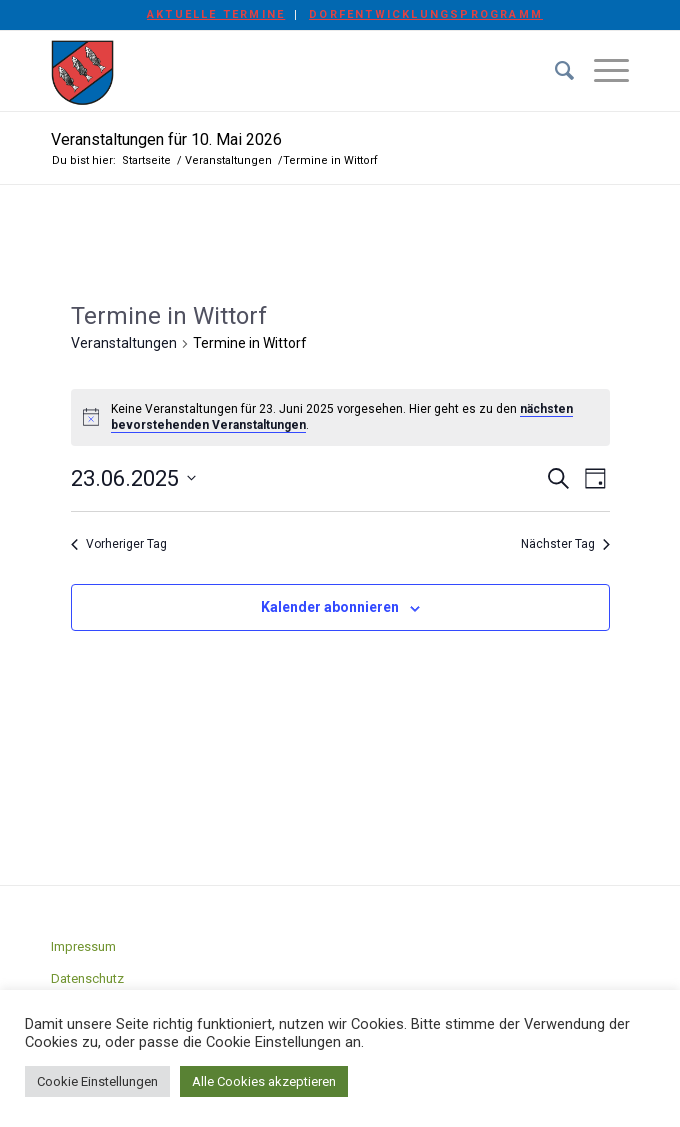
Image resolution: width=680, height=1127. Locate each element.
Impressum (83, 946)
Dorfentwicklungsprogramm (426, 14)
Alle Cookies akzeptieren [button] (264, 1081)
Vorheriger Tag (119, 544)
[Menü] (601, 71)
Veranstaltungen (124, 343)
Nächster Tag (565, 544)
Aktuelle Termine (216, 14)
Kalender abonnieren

-=-=-=-=-

◆ **Stated exercise**
Report each line of the rows above that contains the string "element", treating uppercase and lowercase letters as distinct.

◆ **Task output**
Image resolution: width=680, height=1127. Locate each element.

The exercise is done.